▶ EXERCISE REQUIREMENTS
Repeat, exactly as written, the line with "This screenshot has height=851, width=1536." and every line that follows it in the material below, ending with the last.

▶ SUPPLIED DATA
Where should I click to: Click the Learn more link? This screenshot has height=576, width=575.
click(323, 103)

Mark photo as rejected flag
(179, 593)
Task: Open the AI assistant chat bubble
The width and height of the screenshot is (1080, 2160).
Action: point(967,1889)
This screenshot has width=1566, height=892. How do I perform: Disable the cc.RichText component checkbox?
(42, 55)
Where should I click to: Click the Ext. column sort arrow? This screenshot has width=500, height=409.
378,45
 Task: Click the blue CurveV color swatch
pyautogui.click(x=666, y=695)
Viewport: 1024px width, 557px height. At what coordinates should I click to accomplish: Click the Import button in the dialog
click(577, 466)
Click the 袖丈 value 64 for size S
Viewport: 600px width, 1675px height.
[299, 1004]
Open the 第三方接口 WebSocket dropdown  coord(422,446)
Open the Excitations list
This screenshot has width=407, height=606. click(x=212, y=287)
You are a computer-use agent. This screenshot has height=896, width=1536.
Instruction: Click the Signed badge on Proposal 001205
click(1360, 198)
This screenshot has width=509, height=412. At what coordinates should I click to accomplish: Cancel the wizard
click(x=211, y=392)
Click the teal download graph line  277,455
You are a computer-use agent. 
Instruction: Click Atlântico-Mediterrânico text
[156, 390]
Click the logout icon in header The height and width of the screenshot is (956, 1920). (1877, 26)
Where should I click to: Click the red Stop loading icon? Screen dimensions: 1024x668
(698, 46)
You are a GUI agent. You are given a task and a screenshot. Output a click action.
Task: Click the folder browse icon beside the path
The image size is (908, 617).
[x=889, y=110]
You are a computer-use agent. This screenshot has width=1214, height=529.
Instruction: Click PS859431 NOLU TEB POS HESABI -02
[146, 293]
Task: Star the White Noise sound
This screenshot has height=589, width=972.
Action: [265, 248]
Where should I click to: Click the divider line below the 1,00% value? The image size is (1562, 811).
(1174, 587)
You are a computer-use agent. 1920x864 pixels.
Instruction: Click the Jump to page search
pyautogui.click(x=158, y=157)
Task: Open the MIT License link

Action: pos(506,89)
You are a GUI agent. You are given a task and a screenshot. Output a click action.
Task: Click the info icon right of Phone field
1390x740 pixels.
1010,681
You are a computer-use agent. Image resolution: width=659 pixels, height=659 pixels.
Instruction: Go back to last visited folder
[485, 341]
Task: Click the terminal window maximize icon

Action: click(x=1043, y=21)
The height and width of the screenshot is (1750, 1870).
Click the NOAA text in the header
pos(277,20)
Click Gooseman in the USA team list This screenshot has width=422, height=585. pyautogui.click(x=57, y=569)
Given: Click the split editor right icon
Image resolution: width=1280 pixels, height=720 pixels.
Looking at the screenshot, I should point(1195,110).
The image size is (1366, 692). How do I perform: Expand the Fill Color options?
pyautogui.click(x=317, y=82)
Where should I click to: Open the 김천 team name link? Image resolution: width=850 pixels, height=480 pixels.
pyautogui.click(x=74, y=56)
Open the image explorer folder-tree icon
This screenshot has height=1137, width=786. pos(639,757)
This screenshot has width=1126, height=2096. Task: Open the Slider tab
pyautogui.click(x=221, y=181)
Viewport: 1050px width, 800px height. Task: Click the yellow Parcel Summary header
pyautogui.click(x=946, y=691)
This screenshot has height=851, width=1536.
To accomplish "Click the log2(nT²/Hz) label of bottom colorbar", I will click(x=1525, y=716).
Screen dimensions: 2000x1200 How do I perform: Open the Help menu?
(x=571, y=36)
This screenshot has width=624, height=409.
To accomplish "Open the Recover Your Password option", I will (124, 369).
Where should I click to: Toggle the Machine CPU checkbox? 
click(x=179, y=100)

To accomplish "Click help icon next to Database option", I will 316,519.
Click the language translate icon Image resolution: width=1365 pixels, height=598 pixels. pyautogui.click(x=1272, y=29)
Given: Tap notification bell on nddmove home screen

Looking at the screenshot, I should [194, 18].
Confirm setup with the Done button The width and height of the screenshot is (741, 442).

▶ RESPONSE
This screenshot has height=851, width=1536.
To accomplish "Click the log2(nT²/Hz) label of bottom colorbar", I will click(x=1525, y=716).
Screen dimensions: 2000x1200 How do I perform: Open the Help menu?
(x=571, y=36)
This screenshot has width=624, height=409.
To accomplish "Open the Recover Your Password option", I will (124, 369).
Where should I click to: Toggle the Machine CPU checkbox? 
click(x=179, y=100)

To accomplish "Click help icon next to Database option", I will 316,519.
Click the language translate icon Image resolution: width=1365 pixels, height=598 pixels. pyautogui.click(x=1272, y=29)
Given: Tap notification bell on nddmove home screen

Looking at the screenshot, I should [194, 18].
Confirm setup with the Done button The width and height of the screenshot is (741, 442).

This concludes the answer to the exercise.